Halloween is one of the most exciting and spooktacular events the year
– and it is an
event. Although October 31 is All Hallows Eve, the spooky night when costumed
youngsters prowl the streets for tricks and treats, the spirit of Halloween
encompasses the month, and Texas theme parks are happy to capitalize on
the fun. Haunted houses, dark mazes, monster concerts, zombie runs, and
more – your local theme park is the hot place to be for a “family-friendly”
But is your local “Fright Night” the stuff of nightmares? And
what are your legal options if you’re injured at a theme park?
Halloween Horror Stories
Countless people are injured at theme parks each year; however, these incidents
only make the news if someone is catastrophically wounded or killed. As
a result, most Americans are unaware of the dangers surrounding Halloween
decorations and attractions. Part of the problem is that Halloween horror
nights are designed to scare people, and some guests and employees take
this notion too far. “Scareactors” are very good at what they
do, and you’re likely to find them roaming the dimly lit areas of
a park, brandishing fake weapons and injuries.
The Problematic Attendee
Yes, guests do know what to expect, but it’s difficult to contain
a flight or fight impulse when Jason is coming at you with a bloody knife.
They are warned by website notes, signage, and advertisements, but they
still recklessly flee (into decorations and other guests) or decide to
take their chances by decking the actor. According to an article on
Behind the Thrills, “They come to an event to get scared, then get upset when an actor
does their job…we’ve even heard (and have seen) cases where
parents get upset that kids are being scared, decks or goes after an actor.

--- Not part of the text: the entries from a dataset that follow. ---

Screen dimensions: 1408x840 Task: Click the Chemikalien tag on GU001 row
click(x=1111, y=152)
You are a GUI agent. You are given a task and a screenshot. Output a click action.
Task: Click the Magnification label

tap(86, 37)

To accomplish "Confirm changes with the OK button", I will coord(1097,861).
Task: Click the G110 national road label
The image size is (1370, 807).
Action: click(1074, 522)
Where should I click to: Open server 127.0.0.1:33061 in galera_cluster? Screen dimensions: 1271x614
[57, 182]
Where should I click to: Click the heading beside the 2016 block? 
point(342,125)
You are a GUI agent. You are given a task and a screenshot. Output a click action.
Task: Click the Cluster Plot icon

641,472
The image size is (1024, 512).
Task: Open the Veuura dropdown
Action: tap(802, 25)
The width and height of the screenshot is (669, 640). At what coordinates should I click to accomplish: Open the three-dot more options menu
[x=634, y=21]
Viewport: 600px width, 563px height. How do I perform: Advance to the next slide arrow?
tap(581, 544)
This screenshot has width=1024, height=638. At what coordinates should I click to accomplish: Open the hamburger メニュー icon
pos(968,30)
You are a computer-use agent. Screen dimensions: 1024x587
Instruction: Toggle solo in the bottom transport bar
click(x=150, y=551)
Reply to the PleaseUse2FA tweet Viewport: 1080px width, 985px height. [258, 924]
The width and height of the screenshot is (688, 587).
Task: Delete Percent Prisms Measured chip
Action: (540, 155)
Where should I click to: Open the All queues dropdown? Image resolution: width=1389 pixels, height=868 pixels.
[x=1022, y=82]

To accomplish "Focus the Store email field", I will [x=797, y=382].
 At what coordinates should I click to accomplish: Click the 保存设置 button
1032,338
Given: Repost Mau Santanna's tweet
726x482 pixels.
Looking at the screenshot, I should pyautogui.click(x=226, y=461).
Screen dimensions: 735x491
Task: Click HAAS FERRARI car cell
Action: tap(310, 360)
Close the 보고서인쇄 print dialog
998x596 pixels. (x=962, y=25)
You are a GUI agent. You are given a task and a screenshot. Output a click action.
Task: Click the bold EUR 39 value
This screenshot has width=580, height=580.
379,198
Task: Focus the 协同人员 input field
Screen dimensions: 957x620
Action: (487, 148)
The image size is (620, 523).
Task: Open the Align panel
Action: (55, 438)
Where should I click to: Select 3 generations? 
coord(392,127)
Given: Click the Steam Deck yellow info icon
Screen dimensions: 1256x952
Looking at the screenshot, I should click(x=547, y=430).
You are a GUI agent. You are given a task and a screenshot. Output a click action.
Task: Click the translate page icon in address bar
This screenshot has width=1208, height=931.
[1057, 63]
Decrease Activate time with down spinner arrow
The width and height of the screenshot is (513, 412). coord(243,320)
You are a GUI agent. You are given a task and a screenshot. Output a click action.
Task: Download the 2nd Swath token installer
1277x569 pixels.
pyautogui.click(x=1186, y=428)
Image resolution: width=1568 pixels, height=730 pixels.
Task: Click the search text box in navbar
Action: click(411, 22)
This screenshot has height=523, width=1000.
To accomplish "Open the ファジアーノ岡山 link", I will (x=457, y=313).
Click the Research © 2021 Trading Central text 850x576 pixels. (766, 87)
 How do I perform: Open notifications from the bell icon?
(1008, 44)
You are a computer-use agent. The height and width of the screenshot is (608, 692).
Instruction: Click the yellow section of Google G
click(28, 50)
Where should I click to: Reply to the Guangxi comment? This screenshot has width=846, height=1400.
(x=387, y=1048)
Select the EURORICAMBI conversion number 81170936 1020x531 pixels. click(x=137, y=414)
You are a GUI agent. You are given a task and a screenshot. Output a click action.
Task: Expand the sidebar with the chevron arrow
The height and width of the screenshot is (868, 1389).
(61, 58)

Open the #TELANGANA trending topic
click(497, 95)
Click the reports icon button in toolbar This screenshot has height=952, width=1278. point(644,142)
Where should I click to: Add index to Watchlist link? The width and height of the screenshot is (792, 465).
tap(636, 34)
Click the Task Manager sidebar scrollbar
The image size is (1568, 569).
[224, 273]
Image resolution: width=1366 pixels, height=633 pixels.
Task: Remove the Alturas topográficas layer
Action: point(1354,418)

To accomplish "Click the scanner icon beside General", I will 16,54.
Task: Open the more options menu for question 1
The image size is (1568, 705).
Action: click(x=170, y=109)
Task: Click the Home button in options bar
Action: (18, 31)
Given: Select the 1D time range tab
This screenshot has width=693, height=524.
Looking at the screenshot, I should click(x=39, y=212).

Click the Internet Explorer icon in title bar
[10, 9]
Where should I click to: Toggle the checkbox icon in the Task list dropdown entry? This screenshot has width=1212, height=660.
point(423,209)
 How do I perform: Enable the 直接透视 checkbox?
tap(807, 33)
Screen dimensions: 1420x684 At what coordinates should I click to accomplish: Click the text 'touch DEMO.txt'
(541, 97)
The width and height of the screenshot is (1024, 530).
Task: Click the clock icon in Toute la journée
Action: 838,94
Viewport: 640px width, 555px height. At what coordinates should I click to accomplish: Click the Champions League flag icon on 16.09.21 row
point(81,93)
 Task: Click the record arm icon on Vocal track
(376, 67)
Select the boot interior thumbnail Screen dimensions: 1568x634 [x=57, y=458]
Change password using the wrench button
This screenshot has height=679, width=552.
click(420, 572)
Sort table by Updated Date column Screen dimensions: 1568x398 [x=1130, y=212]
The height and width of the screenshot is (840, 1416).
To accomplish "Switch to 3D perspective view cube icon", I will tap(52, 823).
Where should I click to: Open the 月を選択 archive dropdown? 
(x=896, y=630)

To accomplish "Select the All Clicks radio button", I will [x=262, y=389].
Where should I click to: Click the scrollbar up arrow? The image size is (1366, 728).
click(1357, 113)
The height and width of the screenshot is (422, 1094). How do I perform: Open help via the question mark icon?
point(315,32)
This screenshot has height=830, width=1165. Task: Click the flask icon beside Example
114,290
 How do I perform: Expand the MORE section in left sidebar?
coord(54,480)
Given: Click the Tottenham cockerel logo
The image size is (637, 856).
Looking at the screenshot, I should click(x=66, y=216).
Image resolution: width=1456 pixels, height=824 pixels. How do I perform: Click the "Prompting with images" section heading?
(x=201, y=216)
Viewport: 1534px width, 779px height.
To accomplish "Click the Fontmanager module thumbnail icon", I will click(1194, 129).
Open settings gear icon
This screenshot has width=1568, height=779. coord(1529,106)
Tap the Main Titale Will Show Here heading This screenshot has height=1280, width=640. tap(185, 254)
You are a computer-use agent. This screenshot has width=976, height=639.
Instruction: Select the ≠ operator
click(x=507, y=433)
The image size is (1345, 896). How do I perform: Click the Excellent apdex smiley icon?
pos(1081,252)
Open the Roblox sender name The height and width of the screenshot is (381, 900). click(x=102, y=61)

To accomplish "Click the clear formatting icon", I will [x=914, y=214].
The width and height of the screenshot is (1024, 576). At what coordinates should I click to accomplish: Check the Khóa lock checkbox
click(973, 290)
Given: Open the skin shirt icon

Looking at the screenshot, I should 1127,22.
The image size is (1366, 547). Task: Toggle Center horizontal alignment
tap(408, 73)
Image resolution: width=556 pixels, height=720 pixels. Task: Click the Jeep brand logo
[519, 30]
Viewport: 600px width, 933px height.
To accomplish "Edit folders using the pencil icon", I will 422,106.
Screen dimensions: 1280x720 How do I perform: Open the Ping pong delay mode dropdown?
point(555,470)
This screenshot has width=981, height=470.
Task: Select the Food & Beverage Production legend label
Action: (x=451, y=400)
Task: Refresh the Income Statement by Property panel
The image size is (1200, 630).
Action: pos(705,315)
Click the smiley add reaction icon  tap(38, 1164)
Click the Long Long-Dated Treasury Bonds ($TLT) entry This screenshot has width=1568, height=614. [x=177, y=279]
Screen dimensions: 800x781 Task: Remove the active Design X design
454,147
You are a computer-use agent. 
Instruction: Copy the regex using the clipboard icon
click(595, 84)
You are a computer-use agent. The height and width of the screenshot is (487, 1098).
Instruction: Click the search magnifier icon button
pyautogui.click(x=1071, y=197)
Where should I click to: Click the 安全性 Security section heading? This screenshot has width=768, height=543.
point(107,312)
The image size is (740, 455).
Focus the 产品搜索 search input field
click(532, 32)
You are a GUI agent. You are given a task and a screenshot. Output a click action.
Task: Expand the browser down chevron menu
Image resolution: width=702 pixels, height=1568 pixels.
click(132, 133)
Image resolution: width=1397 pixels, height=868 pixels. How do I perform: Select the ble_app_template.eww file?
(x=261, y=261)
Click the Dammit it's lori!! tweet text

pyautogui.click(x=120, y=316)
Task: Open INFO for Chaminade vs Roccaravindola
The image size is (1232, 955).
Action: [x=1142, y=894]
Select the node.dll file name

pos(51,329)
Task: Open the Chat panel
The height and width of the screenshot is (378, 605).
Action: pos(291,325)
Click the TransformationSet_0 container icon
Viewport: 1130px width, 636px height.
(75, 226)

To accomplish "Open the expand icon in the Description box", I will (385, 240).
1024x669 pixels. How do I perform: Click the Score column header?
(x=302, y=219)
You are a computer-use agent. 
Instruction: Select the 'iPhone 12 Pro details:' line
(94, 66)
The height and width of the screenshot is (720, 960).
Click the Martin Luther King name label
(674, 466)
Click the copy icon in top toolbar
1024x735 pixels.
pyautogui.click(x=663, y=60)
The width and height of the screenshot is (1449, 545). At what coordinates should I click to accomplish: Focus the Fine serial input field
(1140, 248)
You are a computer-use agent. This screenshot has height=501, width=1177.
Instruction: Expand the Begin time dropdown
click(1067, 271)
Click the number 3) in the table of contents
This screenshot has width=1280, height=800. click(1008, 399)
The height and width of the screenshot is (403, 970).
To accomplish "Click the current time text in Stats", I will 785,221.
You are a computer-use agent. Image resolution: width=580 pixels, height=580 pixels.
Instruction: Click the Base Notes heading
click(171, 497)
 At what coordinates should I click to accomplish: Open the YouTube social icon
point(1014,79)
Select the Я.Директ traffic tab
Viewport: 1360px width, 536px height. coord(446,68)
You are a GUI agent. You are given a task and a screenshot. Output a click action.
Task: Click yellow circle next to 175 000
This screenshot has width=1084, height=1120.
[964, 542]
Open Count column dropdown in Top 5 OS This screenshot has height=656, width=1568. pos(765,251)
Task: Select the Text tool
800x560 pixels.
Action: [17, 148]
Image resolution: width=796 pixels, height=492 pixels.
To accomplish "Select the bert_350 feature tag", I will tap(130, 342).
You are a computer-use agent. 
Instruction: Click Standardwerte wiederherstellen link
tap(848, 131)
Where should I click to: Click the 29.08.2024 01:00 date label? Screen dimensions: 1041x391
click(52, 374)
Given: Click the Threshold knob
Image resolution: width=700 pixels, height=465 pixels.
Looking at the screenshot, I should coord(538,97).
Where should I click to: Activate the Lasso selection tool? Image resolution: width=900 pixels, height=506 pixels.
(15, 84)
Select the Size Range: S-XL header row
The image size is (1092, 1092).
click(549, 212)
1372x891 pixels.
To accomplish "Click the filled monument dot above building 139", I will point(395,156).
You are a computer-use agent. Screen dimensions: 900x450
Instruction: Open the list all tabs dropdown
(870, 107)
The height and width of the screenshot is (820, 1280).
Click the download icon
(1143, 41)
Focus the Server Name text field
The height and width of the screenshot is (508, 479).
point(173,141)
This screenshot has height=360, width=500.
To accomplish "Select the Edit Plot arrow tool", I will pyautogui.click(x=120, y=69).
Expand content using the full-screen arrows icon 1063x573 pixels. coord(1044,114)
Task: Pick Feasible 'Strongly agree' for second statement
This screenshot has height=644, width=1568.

In other cases, it’s just people trying to be funny, and do something
to either ‘scare’ the actor, or just harm them. In other cases,
it’s fueled by alcohol, which is called ‘liquid courage’
for a reason.”
As you can see, a scared or careless attendee can be a danger to actors,
other park guests, and themselves.
The Problematic Attraction
A theme park owes a duty of care to both guests and employees. For example,
management needs to make sure that all parties are on the same page when
it comes to horror night expectations and safety. A scareactor can run
at a guest with a fake knife because that’s what the guest paid
for. The actor, however, should back away at a point; it’s a thin
line, but a guest should never feel like life or safety is actually being
threatened. A few years ago, a family in Illinois filed a personal injury
claim against Great America, a theme park that annually hosts a Halloween-theme
Fright Fest. A costumed park employee jumped out of a port-a-potty –
a place you think should be safe – and shot the plaintiff with a squirt
gun before giving chase. The targeted teenager screamed and ran until she
finally tripped and fell. The teenager sustained injuries, prompting her
father to file a claim. Also, a scareactor should never, under any circumstances,
physically touch or sexually assault a guest – two common scenarios
and the source of countless civil lawsuits.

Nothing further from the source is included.